Ginger and her fellow mediums contribute a great deal to the war efforts, so long as they pass the information through appropriate channels. While Ben is away at the front, Ginger discovers the presence of a traitor. Without the presence of her fiance to validate her findings, the top brass thinks she’s just imagining things. Even worse, it is clear that the Spirit Corps is now being directly targeted by the German war effort. Left to her own devices, Ginger has to find out how the Germans are targeting the Spirit Corps and stop them. This is a difficult and dangerous task for a woman of that era, but this time both the spirit and the flesh are willing…
Once again, Kowal takes an innovative premise and executes it superbly, imaginatively marrying history with a fresh fantasy concept. Though the romance between Ginger and Ben is bittersweet, the story never becomes maudlin — in fact, it’s absolutely riveting.
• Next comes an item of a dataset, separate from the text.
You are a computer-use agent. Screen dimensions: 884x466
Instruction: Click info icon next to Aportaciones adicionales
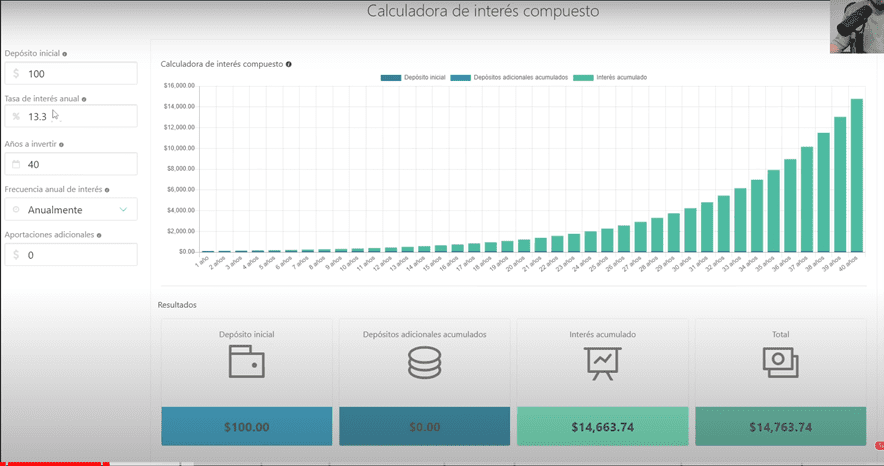tap(100, 235)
The story moves briskly as Ginger struggles to identify a spy in the English army, revealing itself as an engrossing amalgam of romance, historical fiction, fantasy and mystery. I only have one caution: When you start , Ghost Talkers, clear your schedule — you won’t be able to put it down.
—RT Reviews 4.5 stars - Top Pick
American Ginger Stuyvesant is able to channel the spirits of the dead. Her skills, along with those of other psychics, are being put to use by a special branch of the British Army known as the Spirit Corps during World War I. Working out of a base in Le Havre, Ginger leads one of several circles whose members take intelligence from deceased soldiers who report what they saw on the battlefields. One day a fighter checks in who has been killed by a British officer, not a German enemy. Ginger has a hard time getting her male superior officers to take her seriously, but she is tenacious as she pulls on the threads of a mystery that threatens the whole of the Spirit Corps. VERDICT Hugo Award–winning Kowal (“The Glamourist” series) has a good feel for the era, creating a premise and setting that make this a refreshing historical fantasy.
Kowal’s depiction of spiritualism is richly imagined, and its complications and consequences are thoughtfully considered. Her depiction of the Western Front includes diverse characters often neglected in wartime stories: the many people who help Ginger include women young and old, people of color, and disabled veterans, all of whom are dismissed by the British men in charge. The well-drawn characters and the story’s gripping action and deep emotion will captivate readers.